• Activity
Retype the entries exactly, but skip the pictures.

Pixel coordinate grounding data:

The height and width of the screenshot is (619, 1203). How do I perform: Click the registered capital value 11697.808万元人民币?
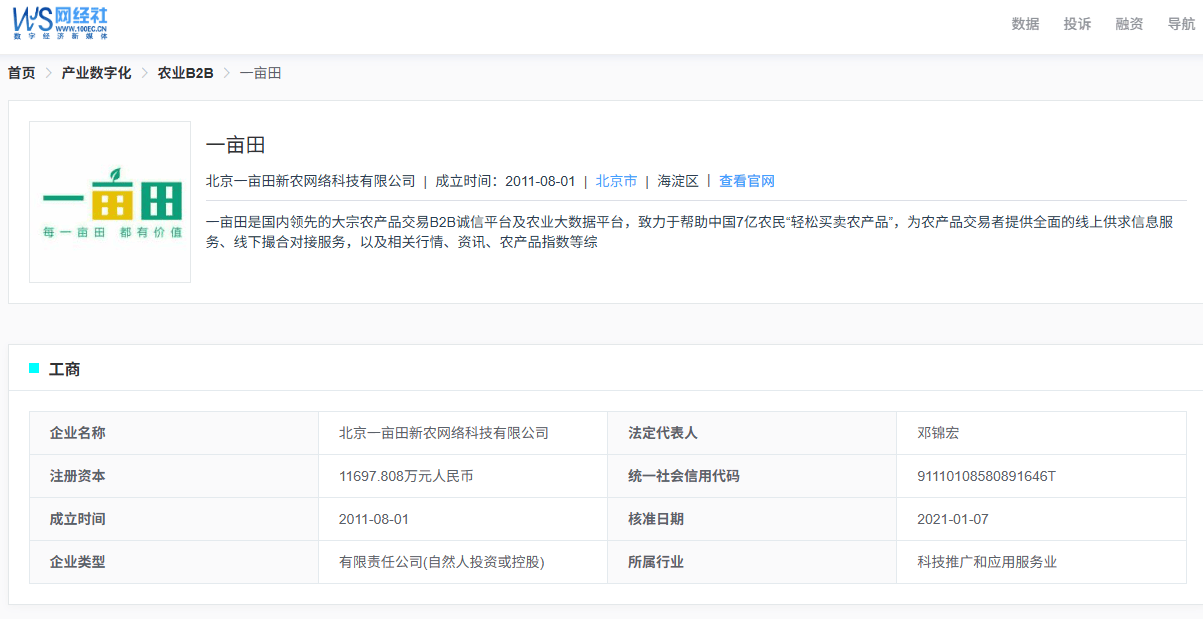coord(406,476)
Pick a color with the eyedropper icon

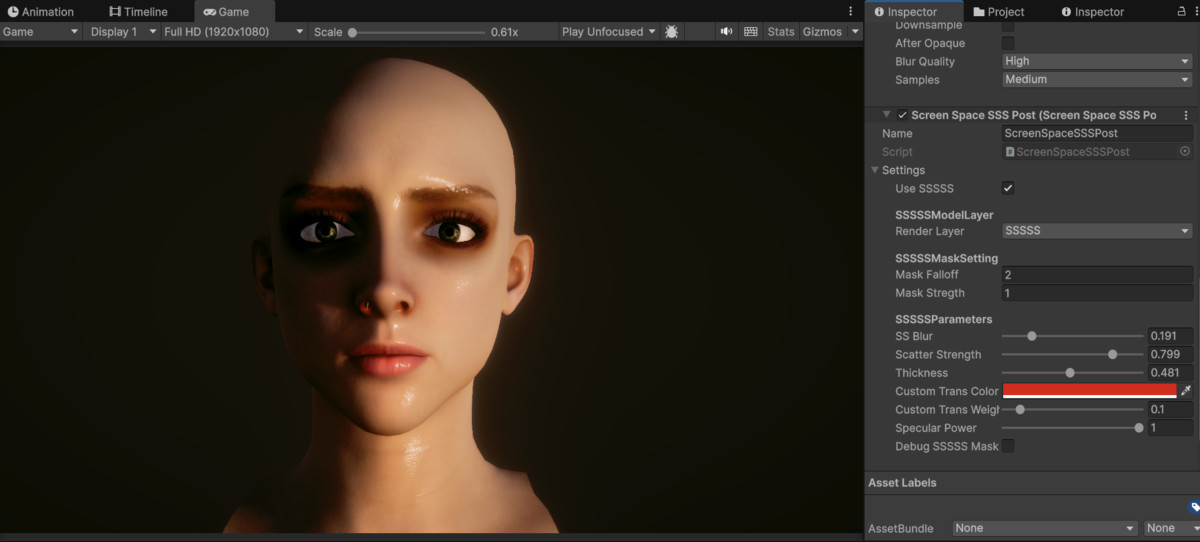pyautogui.click(x=1186, y=391)
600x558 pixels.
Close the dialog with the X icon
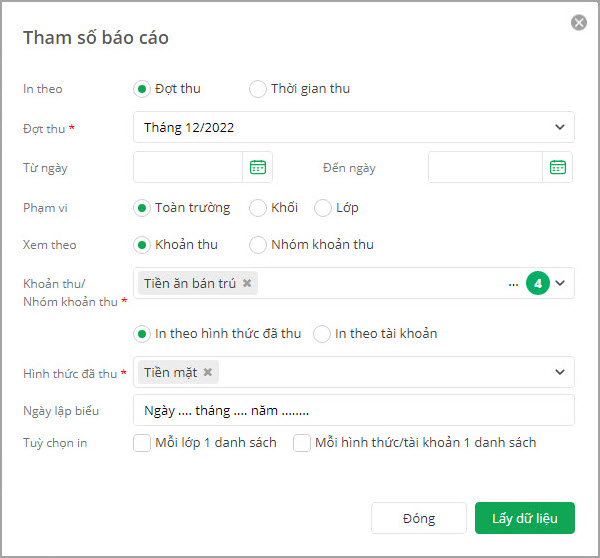click(x=579, y=22)
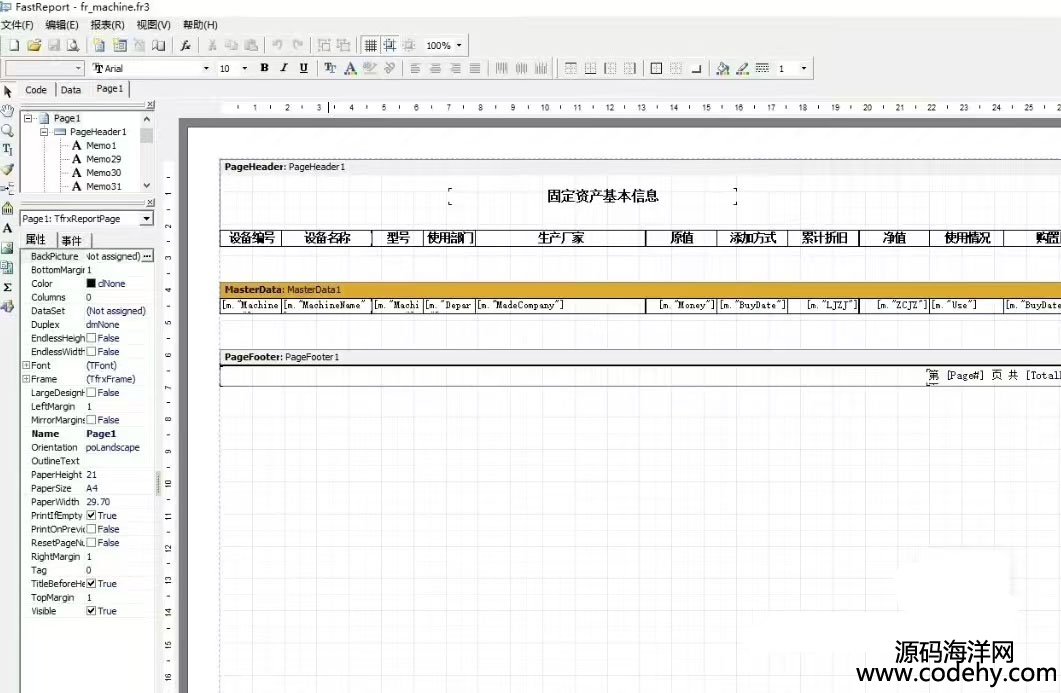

• Answer space
The height and width of the screenshot is (619, 1203). How do I perform: Click the registered capital value 11697.808万元人民币?
coord(406,476)
Pick a color with the eyedropper icon

pyautogui.click(x=1186, y=391)
600x558 pixels.
Close the dialog with the X icon
click(x=579, y=22)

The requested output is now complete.